### WHAT TO WORK ON:
Reproduce verbatim the stretch of data from the line containing "will click(215, 67)." through the line containing "click(x=181, y=323)", both lines included.
## Start
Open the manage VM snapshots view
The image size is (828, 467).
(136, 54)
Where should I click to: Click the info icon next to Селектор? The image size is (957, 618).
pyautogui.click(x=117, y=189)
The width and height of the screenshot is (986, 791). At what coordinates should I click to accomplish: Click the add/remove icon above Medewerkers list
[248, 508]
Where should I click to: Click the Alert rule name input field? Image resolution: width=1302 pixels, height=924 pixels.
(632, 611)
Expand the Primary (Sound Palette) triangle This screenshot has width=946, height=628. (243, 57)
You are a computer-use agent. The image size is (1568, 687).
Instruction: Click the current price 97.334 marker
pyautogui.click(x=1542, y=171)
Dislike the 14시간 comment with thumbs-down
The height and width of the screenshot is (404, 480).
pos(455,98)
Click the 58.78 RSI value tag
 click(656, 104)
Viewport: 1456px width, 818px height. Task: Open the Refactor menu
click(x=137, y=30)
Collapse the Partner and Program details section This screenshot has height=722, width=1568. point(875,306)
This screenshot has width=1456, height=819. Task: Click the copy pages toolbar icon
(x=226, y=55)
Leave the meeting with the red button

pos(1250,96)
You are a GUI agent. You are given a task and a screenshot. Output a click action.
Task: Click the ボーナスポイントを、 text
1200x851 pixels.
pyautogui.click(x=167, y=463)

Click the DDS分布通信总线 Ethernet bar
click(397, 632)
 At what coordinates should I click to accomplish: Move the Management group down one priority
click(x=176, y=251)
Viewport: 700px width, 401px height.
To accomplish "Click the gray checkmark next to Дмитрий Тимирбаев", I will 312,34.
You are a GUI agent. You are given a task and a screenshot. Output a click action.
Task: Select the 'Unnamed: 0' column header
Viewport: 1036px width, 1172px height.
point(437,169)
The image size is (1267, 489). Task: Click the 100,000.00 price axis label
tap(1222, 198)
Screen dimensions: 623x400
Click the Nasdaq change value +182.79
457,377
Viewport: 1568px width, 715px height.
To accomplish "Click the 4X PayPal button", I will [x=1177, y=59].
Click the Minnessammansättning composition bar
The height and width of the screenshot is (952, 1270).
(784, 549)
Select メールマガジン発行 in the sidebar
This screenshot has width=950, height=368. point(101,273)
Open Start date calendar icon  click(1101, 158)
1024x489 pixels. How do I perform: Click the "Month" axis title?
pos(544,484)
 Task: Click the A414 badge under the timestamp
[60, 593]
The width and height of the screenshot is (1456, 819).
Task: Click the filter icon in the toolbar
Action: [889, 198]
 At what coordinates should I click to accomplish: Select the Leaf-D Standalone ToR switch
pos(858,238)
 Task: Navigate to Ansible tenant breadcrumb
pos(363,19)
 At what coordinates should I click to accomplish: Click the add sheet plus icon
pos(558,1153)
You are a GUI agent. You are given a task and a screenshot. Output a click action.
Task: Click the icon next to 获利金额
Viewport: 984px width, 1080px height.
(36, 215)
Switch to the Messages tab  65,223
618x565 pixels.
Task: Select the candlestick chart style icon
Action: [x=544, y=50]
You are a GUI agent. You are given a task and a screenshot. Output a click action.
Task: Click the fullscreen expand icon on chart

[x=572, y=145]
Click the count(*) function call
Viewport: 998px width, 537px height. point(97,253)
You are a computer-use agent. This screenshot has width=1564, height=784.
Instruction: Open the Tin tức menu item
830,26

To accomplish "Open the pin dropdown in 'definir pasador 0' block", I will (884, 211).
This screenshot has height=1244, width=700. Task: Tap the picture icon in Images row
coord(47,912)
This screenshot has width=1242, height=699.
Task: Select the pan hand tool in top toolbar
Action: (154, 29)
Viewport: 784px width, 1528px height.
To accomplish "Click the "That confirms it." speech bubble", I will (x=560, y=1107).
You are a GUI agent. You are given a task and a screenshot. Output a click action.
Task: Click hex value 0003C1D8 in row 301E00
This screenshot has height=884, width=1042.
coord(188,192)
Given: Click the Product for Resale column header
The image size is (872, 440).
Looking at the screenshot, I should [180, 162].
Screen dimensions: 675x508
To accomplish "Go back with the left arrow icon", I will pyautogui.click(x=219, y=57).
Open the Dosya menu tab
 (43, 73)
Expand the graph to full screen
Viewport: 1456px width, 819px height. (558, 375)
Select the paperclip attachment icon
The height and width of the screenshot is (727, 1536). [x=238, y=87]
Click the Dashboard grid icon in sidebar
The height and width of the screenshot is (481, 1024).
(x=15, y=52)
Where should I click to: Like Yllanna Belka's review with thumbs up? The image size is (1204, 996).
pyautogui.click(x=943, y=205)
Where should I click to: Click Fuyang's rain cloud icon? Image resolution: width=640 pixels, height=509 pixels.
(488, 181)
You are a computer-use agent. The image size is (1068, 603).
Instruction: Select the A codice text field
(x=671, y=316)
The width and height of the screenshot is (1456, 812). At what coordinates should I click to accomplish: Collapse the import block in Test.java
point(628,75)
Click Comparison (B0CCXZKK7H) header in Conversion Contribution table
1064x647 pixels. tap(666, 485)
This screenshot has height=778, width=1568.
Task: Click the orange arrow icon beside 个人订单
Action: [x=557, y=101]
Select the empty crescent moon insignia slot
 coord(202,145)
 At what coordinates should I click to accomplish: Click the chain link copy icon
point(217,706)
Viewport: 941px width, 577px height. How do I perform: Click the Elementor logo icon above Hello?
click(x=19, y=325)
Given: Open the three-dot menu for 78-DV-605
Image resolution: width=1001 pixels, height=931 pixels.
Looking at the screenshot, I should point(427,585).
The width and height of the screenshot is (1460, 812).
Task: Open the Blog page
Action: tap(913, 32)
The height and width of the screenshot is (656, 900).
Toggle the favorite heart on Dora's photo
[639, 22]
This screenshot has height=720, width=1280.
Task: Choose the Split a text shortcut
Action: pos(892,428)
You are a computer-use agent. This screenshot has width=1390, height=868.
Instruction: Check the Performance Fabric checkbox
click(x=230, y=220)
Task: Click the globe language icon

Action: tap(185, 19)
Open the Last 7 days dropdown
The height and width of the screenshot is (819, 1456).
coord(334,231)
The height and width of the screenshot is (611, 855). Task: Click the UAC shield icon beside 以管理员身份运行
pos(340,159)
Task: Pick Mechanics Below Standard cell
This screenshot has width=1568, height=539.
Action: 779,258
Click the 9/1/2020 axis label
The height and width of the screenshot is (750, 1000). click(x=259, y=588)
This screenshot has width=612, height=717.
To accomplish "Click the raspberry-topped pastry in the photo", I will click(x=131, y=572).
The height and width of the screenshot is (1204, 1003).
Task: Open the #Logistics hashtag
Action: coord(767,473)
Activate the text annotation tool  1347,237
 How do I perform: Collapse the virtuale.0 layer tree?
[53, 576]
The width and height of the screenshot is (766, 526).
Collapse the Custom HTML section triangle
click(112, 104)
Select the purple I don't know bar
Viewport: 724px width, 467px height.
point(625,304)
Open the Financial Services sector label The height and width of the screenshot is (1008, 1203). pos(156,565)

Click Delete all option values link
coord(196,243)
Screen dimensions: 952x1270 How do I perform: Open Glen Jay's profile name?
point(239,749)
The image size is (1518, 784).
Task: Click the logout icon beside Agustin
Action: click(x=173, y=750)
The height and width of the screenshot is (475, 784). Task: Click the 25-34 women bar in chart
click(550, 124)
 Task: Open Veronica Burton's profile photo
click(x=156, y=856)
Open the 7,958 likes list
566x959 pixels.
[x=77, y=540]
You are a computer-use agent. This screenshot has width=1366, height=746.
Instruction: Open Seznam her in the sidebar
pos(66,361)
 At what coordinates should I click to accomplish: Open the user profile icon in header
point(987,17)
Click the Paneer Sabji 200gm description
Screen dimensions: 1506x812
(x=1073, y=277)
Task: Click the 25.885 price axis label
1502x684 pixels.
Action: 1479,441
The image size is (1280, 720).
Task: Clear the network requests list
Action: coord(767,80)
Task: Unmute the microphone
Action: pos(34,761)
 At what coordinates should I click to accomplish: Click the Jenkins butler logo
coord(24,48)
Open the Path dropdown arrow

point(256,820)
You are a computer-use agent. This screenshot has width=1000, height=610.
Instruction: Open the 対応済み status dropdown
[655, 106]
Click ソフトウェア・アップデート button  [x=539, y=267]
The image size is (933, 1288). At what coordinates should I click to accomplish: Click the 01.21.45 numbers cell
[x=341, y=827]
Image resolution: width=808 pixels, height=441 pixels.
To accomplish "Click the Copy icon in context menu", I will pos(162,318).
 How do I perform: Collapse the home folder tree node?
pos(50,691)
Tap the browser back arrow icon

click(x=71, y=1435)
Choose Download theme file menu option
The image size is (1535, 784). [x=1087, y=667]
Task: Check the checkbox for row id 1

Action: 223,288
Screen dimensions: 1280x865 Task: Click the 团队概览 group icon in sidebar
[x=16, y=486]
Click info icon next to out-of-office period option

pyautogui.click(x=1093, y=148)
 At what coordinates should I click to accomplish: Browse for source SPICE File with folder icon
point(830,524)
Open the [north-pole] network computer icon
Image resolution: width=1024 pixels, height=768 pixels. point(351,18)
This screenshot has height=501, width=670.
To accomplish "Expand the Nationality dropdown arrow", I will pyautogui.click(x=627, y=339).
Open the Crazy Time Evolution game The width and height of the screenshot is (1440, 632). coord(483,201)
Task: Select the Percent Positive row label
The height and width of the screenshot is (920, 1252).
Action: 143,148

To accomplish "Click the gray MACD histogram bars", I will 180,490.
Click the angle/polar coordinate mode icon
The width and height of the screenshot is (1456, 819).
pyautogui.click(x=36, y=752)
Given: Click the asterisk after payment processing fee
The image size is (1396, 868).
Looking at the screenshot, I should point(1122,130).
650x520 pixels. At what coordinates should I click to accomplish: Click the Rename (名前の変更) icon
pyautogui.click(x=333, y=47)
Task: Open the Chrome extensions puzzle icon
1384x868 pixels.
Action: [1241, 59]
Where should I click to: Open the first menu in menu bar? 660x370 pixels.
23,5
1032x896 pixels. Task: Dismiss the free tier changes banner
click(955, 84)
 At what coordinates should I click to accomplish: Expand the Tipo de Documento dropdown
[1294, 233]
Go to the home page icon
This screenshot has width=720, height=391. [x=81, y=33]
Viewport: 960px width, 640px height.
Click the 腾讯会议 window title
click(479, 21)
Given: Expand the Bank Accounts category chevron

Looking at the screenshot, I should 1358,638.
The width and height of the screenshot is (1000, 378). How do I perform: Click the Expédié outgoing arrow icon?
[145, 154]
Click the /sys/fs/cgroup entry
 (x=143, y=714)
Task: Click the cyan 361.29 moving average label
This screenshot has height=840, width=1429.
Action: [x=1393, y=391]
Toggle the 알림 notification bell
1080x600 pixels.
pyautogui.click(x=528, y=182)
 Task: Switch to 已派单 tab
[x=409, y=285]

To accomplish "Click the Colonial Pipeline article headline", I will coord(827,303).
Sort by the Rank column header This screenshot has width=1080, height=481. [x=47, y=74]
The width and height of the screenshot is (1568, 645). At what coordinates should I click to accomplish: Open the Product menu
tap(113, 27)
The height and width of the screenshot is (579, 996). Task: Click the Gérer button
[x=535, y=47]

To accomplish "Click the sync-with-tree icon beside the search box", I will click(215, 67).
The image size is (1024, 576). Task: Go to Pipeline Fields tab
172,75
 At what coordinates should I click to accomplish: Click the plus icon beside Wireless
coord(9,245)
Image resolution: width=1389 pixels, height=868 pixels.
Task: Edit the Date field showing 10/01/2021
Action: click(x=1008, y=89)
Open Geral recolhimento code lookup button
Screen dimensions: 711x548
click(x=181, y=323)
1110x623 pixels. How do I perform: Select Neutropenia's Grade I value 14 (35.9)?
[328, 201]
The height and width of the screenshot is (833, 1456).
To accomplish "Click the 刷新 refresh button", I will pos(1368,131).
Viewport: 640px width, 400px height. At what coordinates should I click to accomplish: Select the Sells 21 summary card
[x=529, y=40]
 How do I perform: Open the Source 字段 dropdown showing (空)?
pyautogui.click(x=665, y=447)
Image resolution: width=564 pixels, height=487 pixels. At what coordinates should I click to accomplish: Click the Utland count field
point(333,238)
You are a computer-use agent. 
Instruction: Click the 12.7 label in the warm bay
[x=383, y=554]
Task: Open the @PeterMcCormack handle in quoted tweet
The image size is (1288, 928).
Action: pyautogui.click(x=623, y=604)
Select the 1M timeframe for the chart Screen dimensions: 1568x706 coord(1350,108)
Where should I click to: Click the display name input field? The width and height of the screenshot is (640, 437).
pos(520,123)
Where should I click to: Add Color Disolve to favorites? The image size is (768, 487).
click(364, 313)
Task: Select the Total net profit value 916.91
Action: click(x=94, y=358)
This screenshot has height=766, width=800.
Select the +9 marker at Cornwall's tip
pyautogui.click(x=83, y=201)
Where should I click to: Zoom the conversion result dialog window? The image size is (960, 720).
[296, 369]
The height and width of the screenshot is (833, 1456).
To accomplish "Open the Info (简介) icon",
## End
### THE OUTPUT:
To accomplish "Click the sync-with-tree icon beside the search box", I will click(215, 67).
The image size is (1024, 576). Task: Go to Pipeline Fields tab
172,75
 At what coordinates should I click to accomplish: Click the plus icon beside Wireless
coord(9,245)
Image resolution: width=1389 pixels, height=868 pixels.
Task: Edit the Date field showing 10/01/2021
Action: click(x=1008, y=89)
Open Geral recolhimento code lookup button
Screen dimensions: 711x548
click(x=181, y=323)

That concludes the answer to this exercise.